## Document excerpt:
Published in final edited form as:
PMCID: PMC3565615

HIV Status is An Independent Risk Factor for Reporting Lower Urinary Tract Symptoms



HIV/AIDS is a worldwide epidemic. Limited evidence suggests that men infected with HIV/AIDS are at increased risk for lower urinary tract symptoms. We determined whether HIV/AIDS status is an independent risk factor for self-reported bothersome lower urinary tract symptoms in a large contemporary cohort.

Materials and Methods

We performed a cross-sectional, Internet based survey of urinary quality of life outcomes in adult HIV infected and HIV uninfected men who have sex with men. The main outcome measure was International Prostate Symptom Score.


Of respondents with complete data 1,507 were HIV uninfected (median age 42 years, mean 43) and 323 HIV infected (median age 45 years, mean 45.1). Of the HIV infected respondents 148 were nonAIDS defining HIV infected and 175 were AIDS defining HIV infected. After adjusting for age and other comorbid conditions, nonAIDS defining HIV infected and AIDS defining HIV infected status increased the odds of severe lower urinary tract symptoms by 2.07 (95% CI 1.04–3.79) and 2.49 (95% CI 1.43–4.33), respectively. HIV infected men had a worse total International Prostate Symptom Score for all domains including quality of life compared to HIV uninfected men. Within the population of men with HIV, those with AIDS had worse mean total International Prostate Symptom Score and all individual International Prostate Symptom Score components relative to nonAIDS defining HIV infected men.


HIV status is an independent risk factor for bothersome lower urinary tract symptoms. The odds of severe lower urinary tract symptoms are greater in HIV infected men with a history of AIDS.

## Records:
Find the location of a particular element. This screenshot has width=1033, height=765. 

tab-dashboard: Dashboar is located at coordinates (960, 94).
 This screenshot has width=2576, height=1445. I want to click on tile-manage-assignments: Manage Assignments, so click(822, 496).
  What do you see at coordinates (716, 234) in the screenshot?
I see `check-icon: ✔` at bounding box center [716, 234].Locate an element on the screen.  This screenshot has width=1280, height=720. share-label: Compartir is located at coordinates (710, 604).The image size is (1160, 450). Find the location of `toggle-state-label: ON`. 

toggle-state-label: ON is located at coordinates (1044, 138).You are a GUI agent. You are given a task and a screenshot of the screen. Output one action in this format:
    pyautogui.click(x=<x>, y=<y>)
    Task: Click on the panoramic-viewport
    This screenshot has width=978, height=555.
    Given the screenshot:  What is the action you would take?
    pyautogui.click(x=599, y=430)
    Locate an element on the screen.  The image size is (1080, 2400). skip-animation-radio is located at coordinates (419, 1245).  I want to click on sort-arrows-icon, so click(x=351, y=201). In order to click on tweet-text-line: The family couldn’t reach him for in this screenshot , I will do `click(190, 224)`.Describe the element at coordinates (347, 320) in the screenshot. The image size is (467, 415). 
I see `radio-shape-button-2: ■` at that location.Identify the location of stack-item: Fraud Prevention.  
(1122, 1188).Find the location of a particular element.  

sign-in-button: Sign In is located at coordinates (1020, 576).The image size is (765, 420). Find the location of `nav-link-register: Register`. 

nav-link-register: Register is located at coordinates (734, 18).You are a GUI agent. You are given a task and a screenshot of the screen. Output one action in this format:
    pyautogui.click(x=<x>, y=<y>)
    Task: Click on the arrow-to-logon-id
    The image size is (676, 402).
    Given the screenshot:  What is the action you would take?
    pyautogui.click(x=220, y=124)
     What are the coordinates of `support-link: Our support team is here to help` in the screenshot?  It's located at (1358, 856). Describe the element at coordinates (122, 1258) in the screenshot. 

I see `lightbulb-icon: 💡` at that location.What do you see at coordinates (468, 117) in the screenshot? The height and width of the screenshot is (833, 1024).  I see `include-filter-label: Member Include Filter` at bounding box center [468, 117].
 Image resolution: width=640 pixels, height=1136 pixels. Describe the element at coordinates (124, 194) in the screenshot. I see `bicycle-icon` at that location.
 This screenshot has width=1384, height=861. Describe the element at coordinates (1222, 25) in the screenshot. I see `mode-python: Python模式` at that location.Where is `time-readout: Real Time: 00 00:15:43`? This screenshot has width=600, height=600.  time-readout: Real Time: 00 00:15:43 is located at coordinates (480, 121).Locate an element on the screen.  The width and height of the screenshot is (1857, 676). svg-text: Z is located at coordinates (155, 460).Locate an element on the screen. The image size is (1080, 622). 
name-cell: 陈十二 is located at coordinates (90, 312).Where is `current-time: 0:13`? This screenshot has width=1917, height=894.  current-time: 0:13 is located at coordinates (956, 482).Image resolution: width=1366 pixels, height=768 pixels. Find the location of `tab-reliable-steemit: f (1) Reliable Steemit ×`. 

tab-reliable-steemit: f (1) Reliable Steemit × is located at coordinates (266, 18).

## Tasks for this exercise:
• A. From the abstract on HIV status and urinary symptoms, copy the part that opens with the words containing "We performed a" and closes with "Prostate Symptom Score.".
• B. In the abstract on HIV status and urinary symptoms, how many of the HIV infected respondents were AIDS defining HIV infected?
• C. Write the next part of the abstract on HIV status and urinary symptoms, following on from its final sentence.

## Responses:
• A.
We performed a cross-sectional, Internet based survey of urinary quality of life outcomes in adult HIV infected and HIV uninfected men who have sex with men. The main outcome measure was International Prostate Symptom Score.

• B. 175

• C.
Keywords: urinary tract, signs and symptoms, HIV

Human immunodeficiency virus and AIDS are major public health concerns worldwide. In the United States recent estimates indicate the prevalence of HIV infection is at more than 1.1 million cases with 55,400 new infections annually.1,2 It is predicted that the prevalence of HIV/AIDS will continue to increase as new cases continue to be diagnosed and patients with HIV live progressively longer.2

With the development of HAART, HIV infection has evolved from a terminal diagnosis to a chronic disease in patients with access to treatment.3 As HIV infected individuals live longer lives, age associated illnesses are becoming more common sources of morbidity.3 Indeed there is evidence that HIV infected individuals are at greater risk for nonAIDS related complications such as heart, renal and bone disease compared with age matched HIV uninfected subjects.46 These data indicate that age related conditions tend to appear earlier in people infected with HIV.

Urinary problems may pose a major detriment to quality of life and have been associated with significant patient morbidity.7 Urinary problems are common in aging men and are also likely to affect aging men with HIV/AIDS. However, it is unclear whether HIV/AIDS imposes an additional risk of urinary conditions beyond the normal risk associated with age. Evidence exists that HIV infection is associated with LUTS and abnormalities of bladder function as demonstrated by urodynamics.8,9 However, existing case series are hampered by small numbers of subjects, lack of an HIV uninfected control group and potential lack of applicability to patients in the modern era of HAART.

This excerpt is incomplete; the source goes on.